Cabello wanted to write lyrics for Fifth Harmony's next album, but said she was denied. "It became clear that it was not possible to do solo stuff and be in the group at the same time," she said. "If anyone wants to explore their individuality, it's not right for people to tell you no."

Watch
J Balvin Talks "Hey Ma" Collab With Camila Cabello

Fifth Harmony soldiered on as a quartet, while Cabello recorded a few features and began crafting her debut album. But the drama escalated in August, when the girl group opened its performance at the 2017 MTV VMAs by showing five women in silhouette, then dramatically throwing one of them off the stage. Cabello, who watched the performance at home with her mother, was shocked to see her former bandmates treat her that way in such a public setting. "It definitely hurt my feelings. I wasn't expecting it, I wasn't prepared for it—especially because at that point I'd moved on from it," she told The New York Times. "I was just like, 'What? Why?'"

(Last year, band member Ally Brooke defended the performance in an interview with Good Morning America. "We get asked all the time if we're getting a fifth member, and we wanted to show the world in an artistic way that, hey, the four of us are Fifth Harmony. We're stronger and better than we've ever been," the pop star claimed. "Honestly, it was such a monumental moment for us. We were at the VMAs. We had rain. We had the splits. We had a mic drop!")

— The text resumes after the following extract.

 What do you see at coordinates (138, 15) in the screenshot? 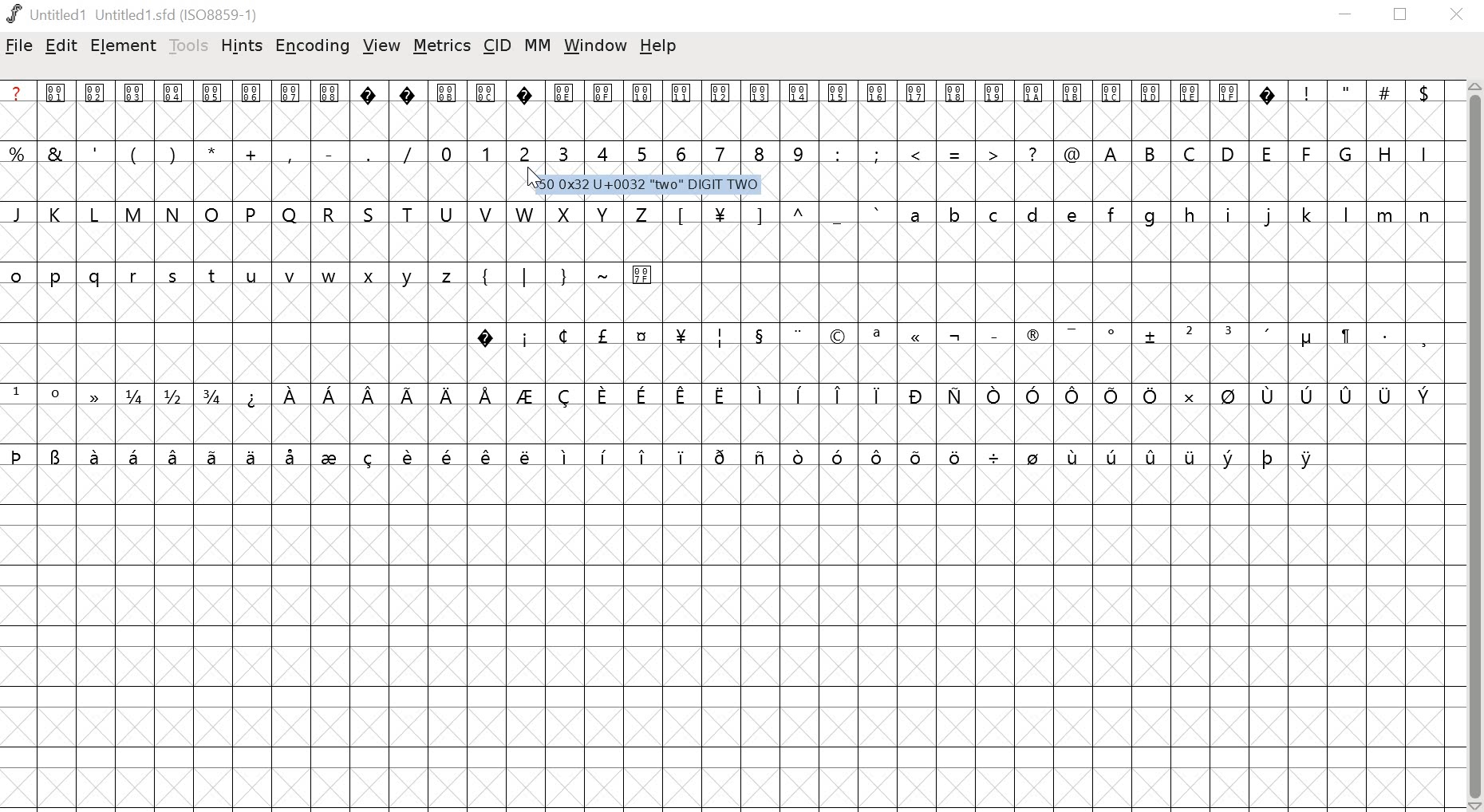
I see `Untitled1 Untitled 1.sfd (IS08859-1)` at bounding box center [138, 15].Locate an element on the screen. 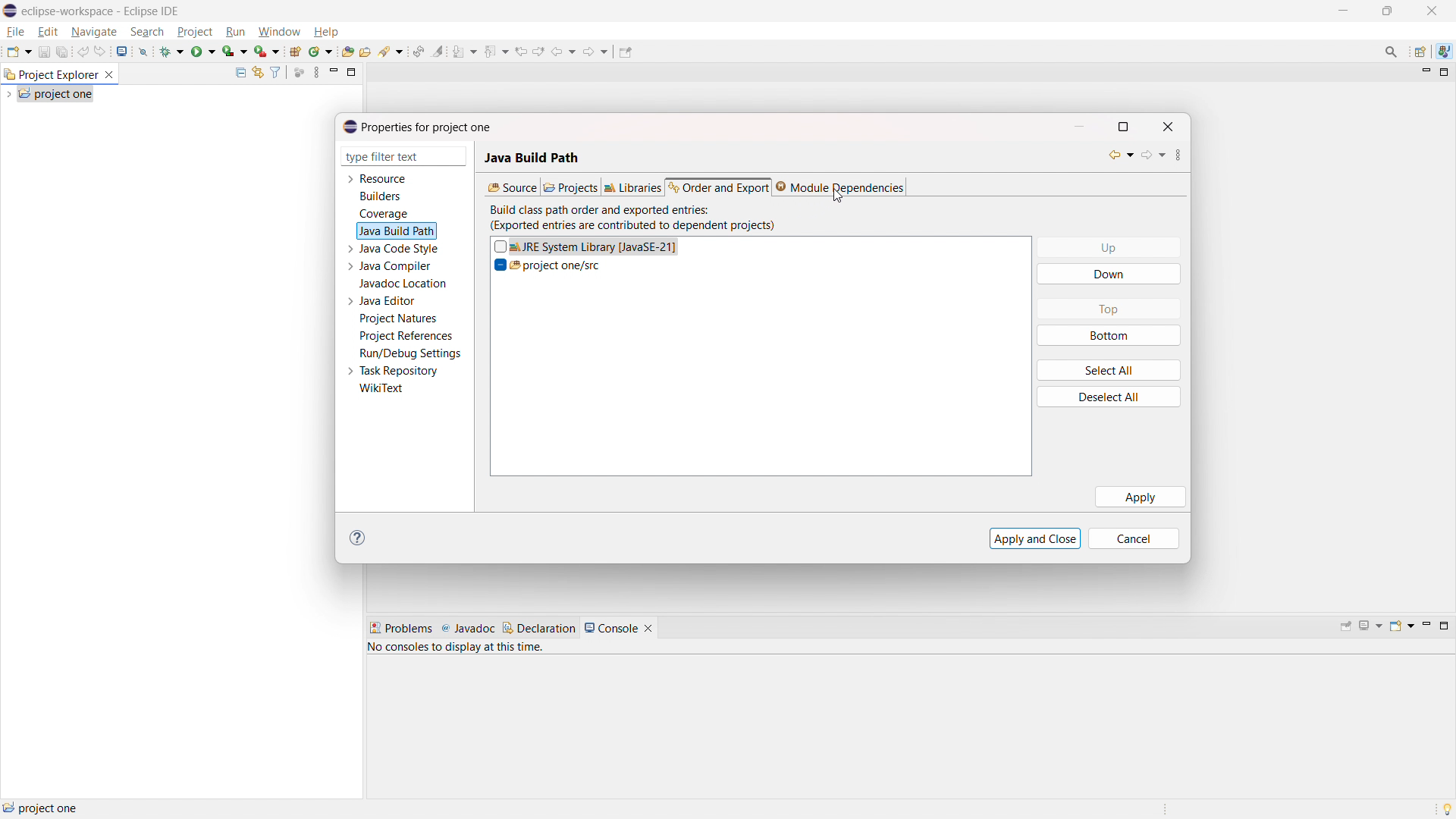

Cabello would rather not dwell on that period. "I have to make space for the good stuff to happen in my life," she said. "I don't like holding onto the past, especially when it's stuff that, in my opinion, is just petty." With her debut album dropping Friday, she's looking forward to the day when no one asks her about Fifth Harmony and views her as a solo artist. "I feel like the best way to come up with something new and different is just to be the you-est you possible," she shared. "If you pull from all the different little parts of yourself, nobody can replicate that."